The study by Agarwal, et al. [7] in this issue of Indian Pediatrics highlights many of the factors that are known to be associated with increased risk for cerebral edema, such as lower partial pressures of arterial CO2 and new onset diabetes. However, an unusual finding in this study [7] is the extraordinarily high rate (24.3%) of clinically diagnosed cerebral edema. Contemporary literature describes clinically apparent cerebral edema in ~1% of episodes of DKA [1,5]. In the current study, the diagnostic criterion used in 15 (68%) patients for diagnosing cerebral edema was abnormal central breathing pattern. It is not clear whether this criterion was applied at the time of diagnosis of DKA or after initiation of treatment. In the absence of the other diagnostic criteria (abnormal motor or verbal response to pain, decorticate or decerebrate posture, or cranial nerve palsy, especially involving III, IV, and VI cranial nerves) [5], Kussmaul breathing, a classic sign of DKA at presentation, would be difficult to differentiate from the cerebral edema criterion of abnormal central breathing. It is noteworthy that the rate of cerebral edema development during treatment was much lower at 4.7%. This study also highlights the importance of having complete information about fluid resuscitation in the transfer of care documents, since history of prior fluid treatment was a predictive factor for cerebral edema, especially in the cases where it developed after initiation of treatment post-admission. The development of cerebral edema in one of their patients 60 hours after initiation of treatment is unusual and exemplifies the need for continuous assessment by trained practitioners in identifying changes in neurological status in these patients.
The only way to completely prevent cerebral edema in DKA is to avoid DKA. The study by Agarwal, et al. [7] highlights the critical importance of early diagnosis of new onset T1DM before the patient has progressed to DKA. In countries such as India, with a diverse heathcare delivery system, primary healthcare providers including community health care workers should be constantly vigilant to the possibility of the diagnosis of new-onset T1DM in a child presenting with suggestive symptoms such as polyuria (especially new onset nocturia or bed wetting), polydipsia, and weight loss.

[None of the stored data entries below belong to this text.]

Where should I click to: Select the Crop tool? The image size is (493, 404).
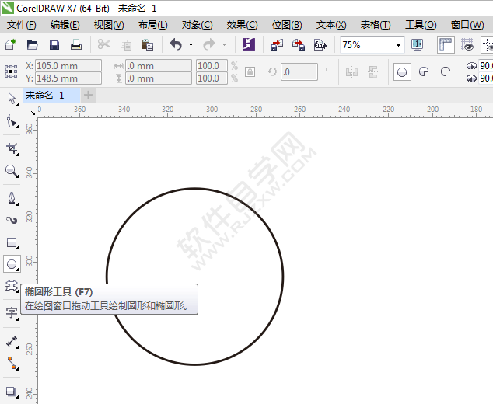[x=12, y=148]
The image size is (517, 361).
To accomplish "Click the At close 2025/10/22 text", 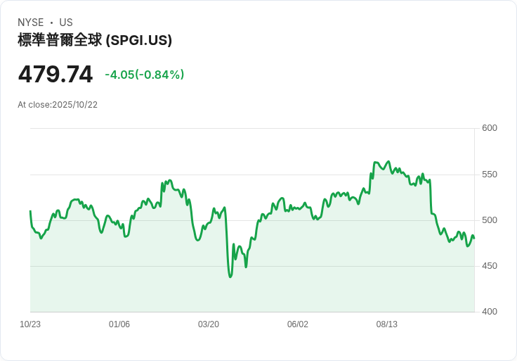I will [x=58, y=105].
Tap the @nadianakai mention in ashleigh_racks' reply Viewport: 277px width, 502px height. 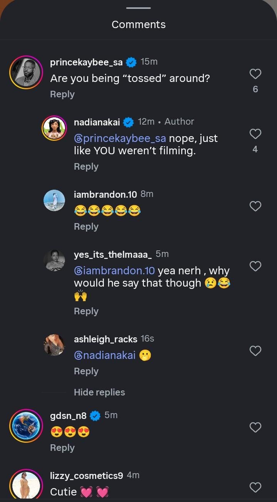(105, 355)
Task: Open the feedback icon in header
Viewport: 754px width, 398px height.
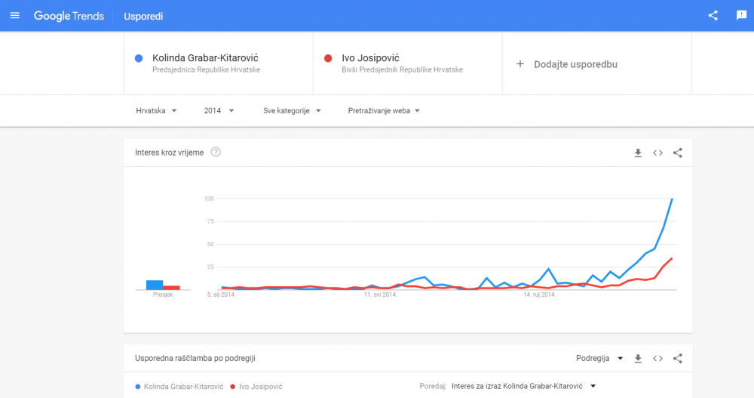Action: (x=741, y=15)
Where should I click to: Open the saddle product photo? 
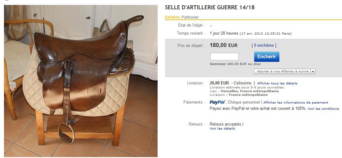[81, 81]
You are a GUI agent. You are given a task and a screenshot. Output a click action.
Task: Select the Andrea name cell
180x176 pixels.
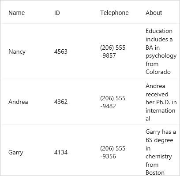18,102

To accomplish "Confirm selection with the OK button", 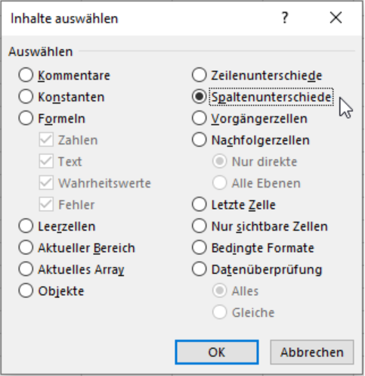I will (217, 352).
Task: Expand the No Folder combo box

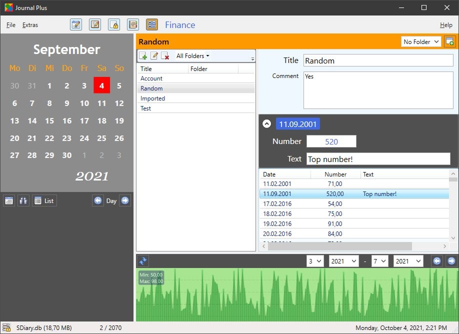Action: 421,42
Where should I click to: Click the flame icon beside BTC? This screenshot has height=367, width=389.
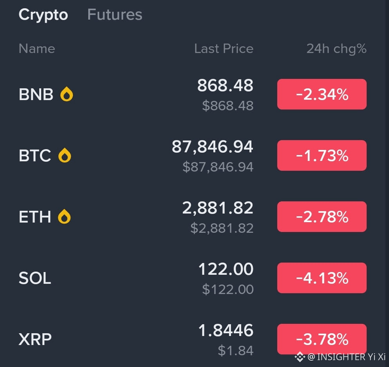[65, 156]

Funding: None; Competing interest: None stated.

REFERENCES

1. Bialo SR, Agrawal S, Boney CM, Quintos JB. Rare complications of pediatric diabetic ketoacidosis. World J Diabetes. 2015;6:167-74.

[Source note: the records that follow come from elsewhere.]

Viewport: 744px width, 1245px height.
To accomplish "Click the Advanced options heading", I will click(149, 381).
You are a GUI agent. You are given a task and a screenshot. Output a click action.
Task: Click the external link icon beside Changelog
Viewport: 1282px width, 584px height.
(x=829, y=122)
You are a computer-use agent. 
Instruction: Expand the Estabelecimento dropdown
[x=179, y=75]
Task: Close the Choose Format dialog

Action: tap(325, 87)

2. Glaser N, Barnett P, McCaslin I, et al. Risk factors for cerebral edema in children with diabetic ketoacidosis. N Engl J Med. 2001;344:264-9.

3. Wolfsdorf J, Glaser N, Sperling MA. Diabetic Ketoacidosis in Infants, Children, and Adolescents. A Consensus Statement from the American Diabetes Association. Diabetes Care. 2006;29:1150-9.

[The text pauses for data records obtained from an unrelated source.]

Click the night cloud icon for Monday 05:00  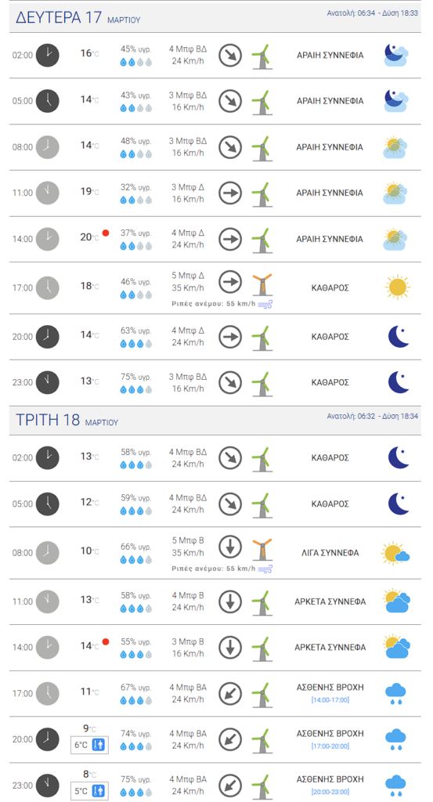pos(396,101)
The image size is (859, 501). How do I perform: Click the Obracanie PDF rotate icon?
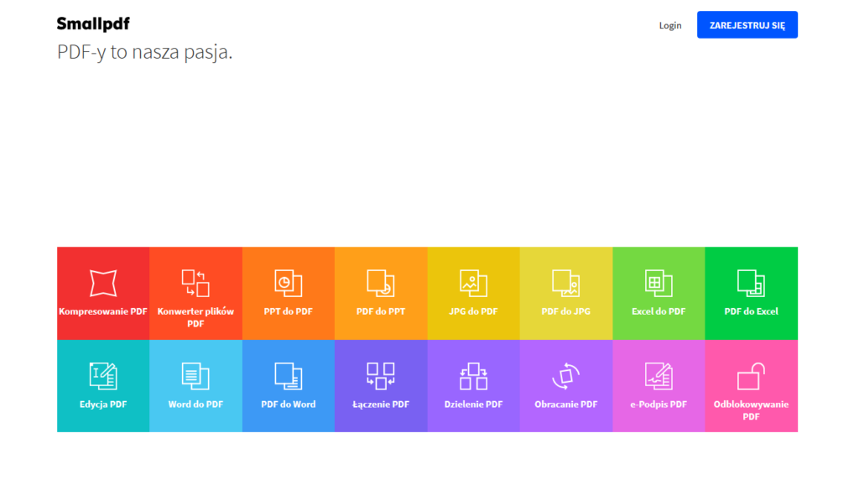(x=565, y=375)
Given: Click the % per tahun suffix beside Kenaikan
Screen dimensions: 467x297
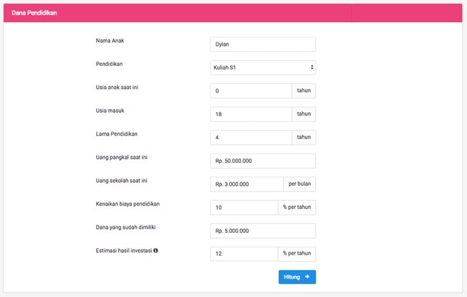Looking at the screenshot, I should (x=297, y=208).
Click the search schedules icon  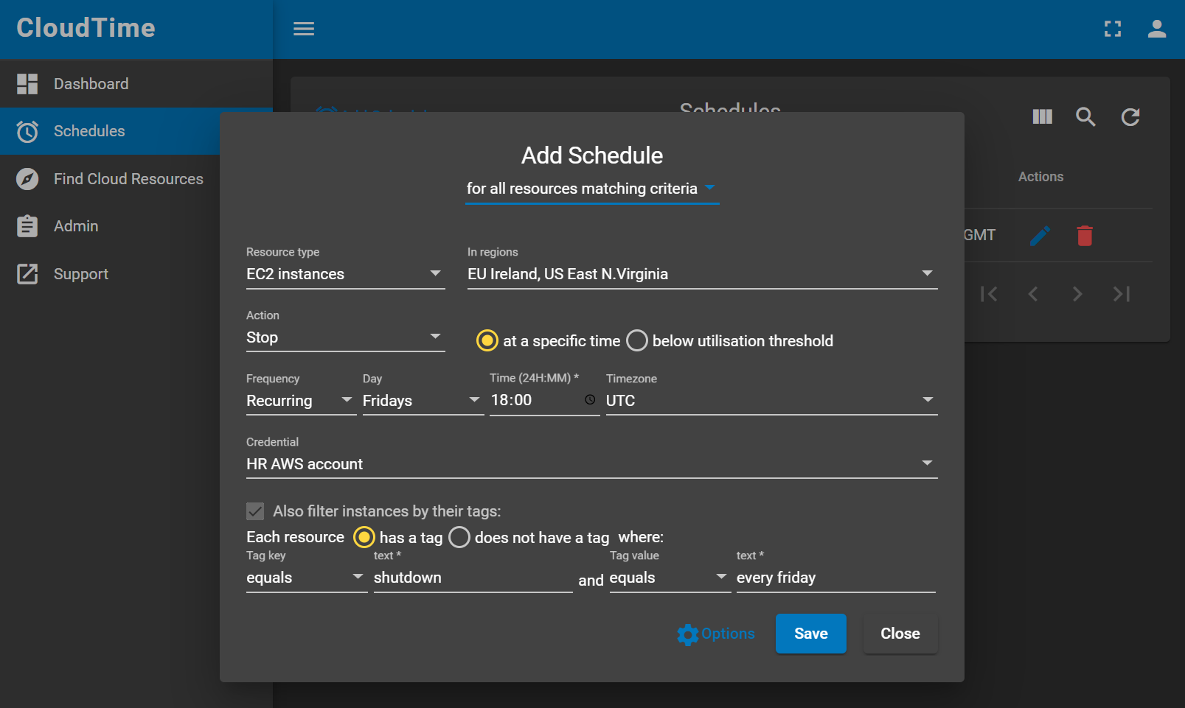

4. Long B, Koyfman A. Emergency medicine myths: Cerebral edema in pediatric diabetic ketoacidosis and intravenous fluids. J Emerg Med. 2017;53:212-21.

5. Muir AB, Quisling RG, Yang MC, Rosenbloom AL. Cerebral edema in childhood diabetic ketoacidosis: Natural history, radiographic findings, and early identification. Diabetes Care. 2004;27:1541-6.

6. Kuppermann N, Ghetti S, Schunk JE, Stoner MJ, Rewers A, McManemy JK, et al. Clinical trial of fluid infusion rates for pediatric diabetic ketoacidosis. N Engl J Med. 2018;378:2275-87.

7. Agarwal N, Dave C, Patel R, Shukla R, Kapoor R, Bajpai A. Factors associated with cerebral edema at admission in Indian children with diabetic ketoacidosis. Indian Pediatr. 2020;57:310-3.